My life, among the stars, is but a speck of dust upon a speck of dust, floating on a tiny speck of water vapor floating through the vacuum of space. In fact, it's a wonder that some giant nose doesn't inhale us and sneeze us out. In the grand scheme of things, the world itself is really nothing to the universe. Even our sun is infinitesimally small compared to the vast, spiraling body of stars, the Milky Way. Which might as well be an actual milk spill, in the grand scheme of the entire universe.
This being said, I guess that I should feel like anything I do here won't change anything. But I suppose that the human mind isn't configured to work that way. We dream of being recognized, our egos swelling as one or two people recognize our names. Don't most people dream of having a reputation that can be recognized throughout history? To be the next Washington, or Franklin, or Poe, or Newton? We drive ourselves with this, applying our skills and abilities to master a field that may or may not launch ourselves into the spotlight. We wonder of a time when some of our thoughts and ideas and quotes will be added to someone's quote book or used in an anonymous person's blog entry or to be the object of someone's Google search.

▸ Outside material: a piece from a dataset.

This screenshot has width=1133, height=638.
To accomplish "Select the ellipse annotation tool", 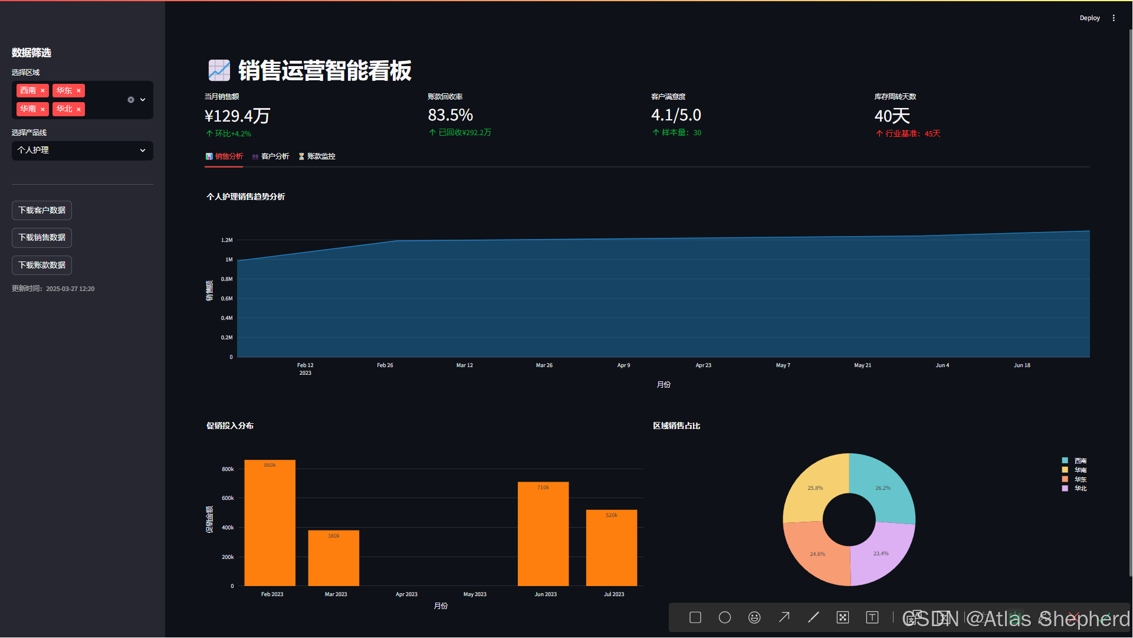I will click(x=725, y=617).
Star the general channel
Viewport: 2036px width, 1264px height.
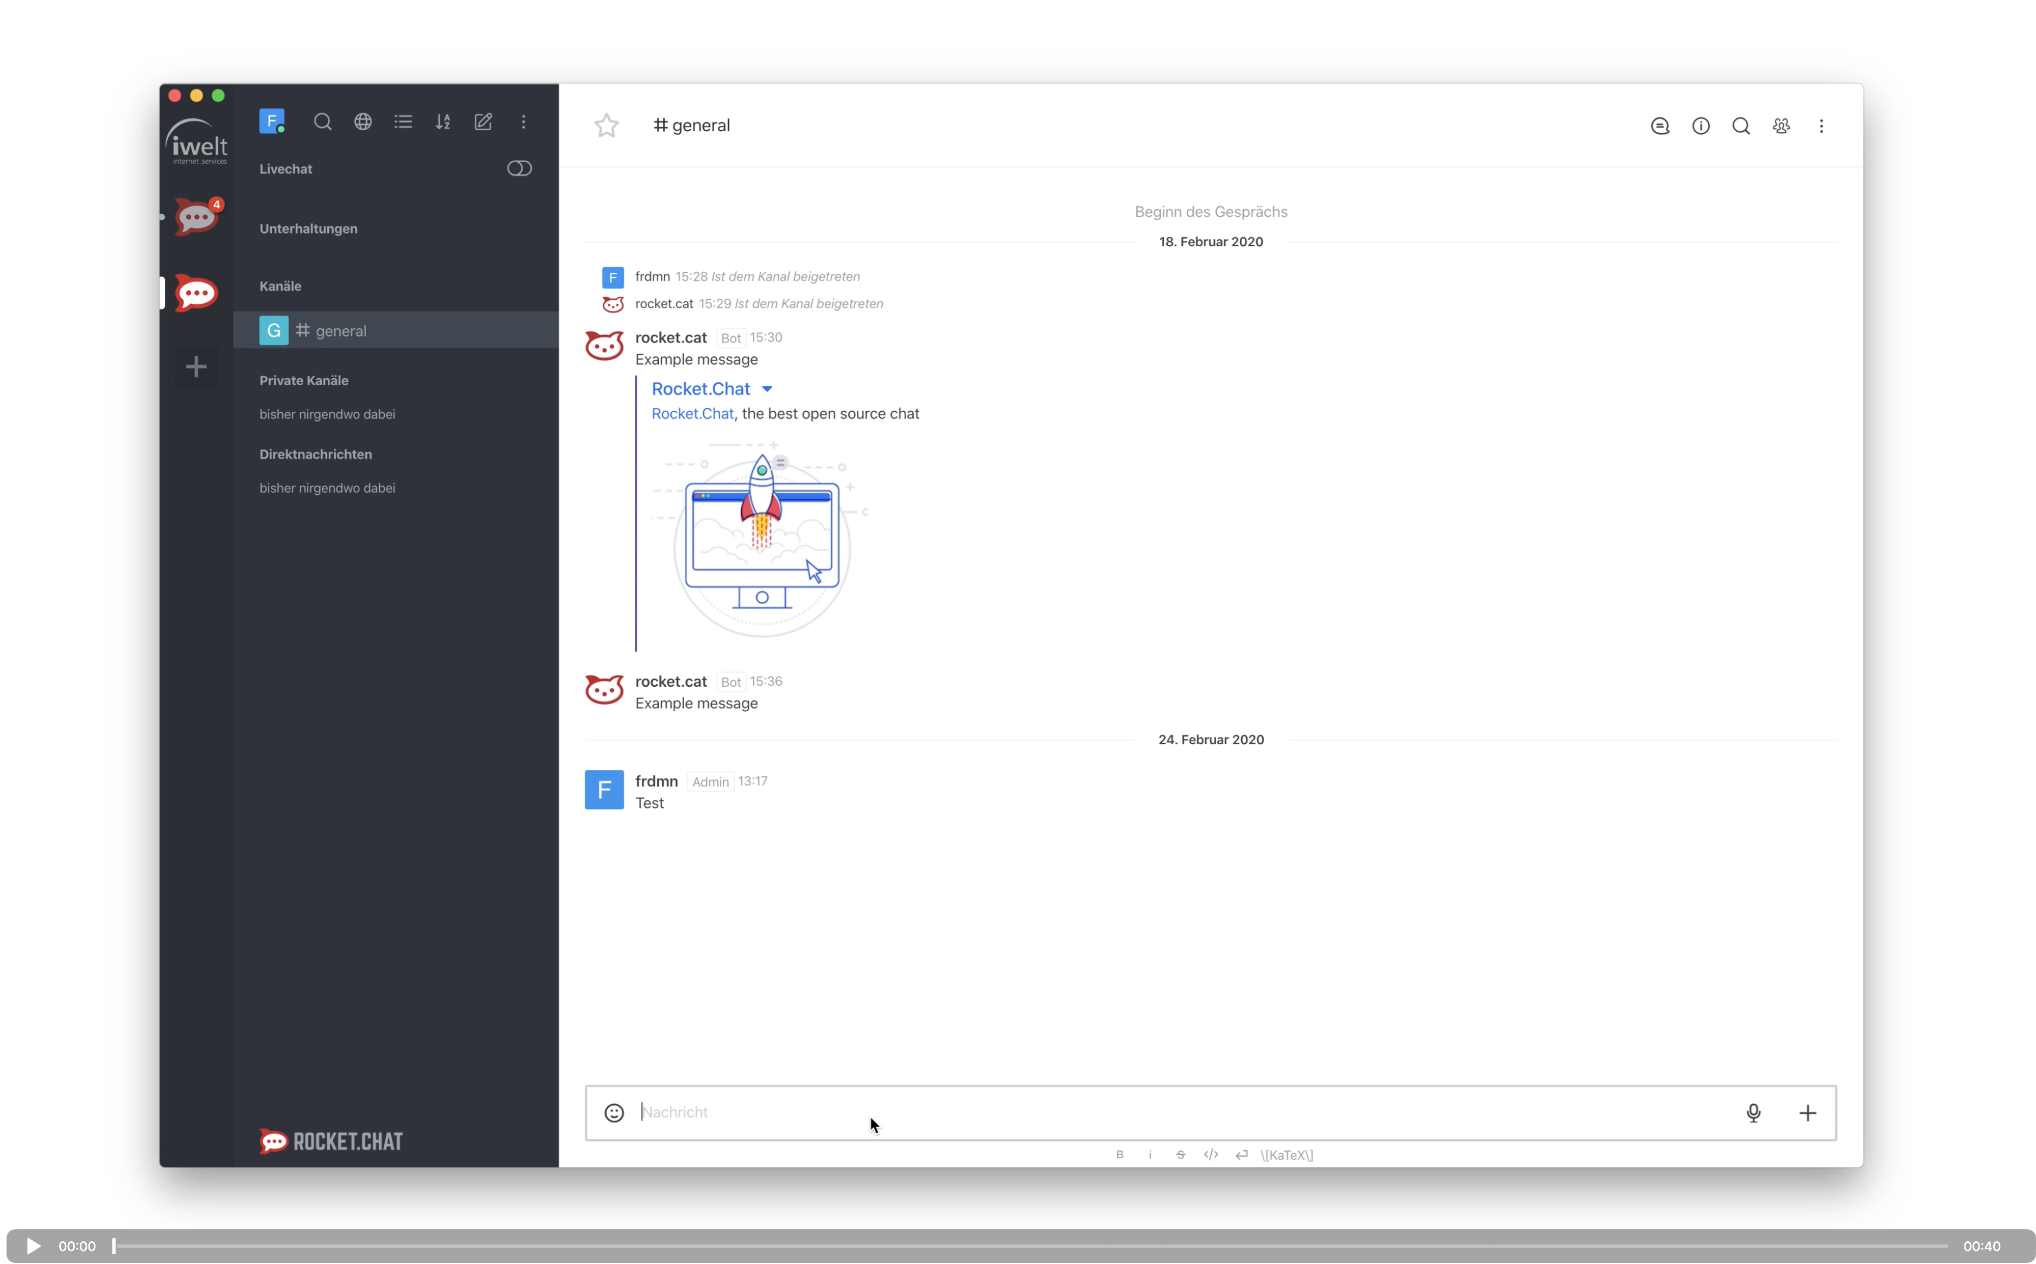click(606, 125)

So yes, that is what I want. It may be shallow, it might not impress the universe or the swirling stars that orbit around us, oblivious of our existence. I don't know how, but somehow, I want to be successful and for people to know me. Through eloquent words and thought-inducing stories? Maybe. Through explosive discoveries in the world of science, shattering previous concepts of the laws of nature? Maybe.
Right now, I am just a student. I remain here on this speck of dust in this puddle of milk, contemplating my existence that doesn't matter, and coming to the conclusion that as a whole, our entire species just wants to be recognized. What a wonder that such a minuscule part of the universe can wonder at such great things. Maybe our speck has hope yet.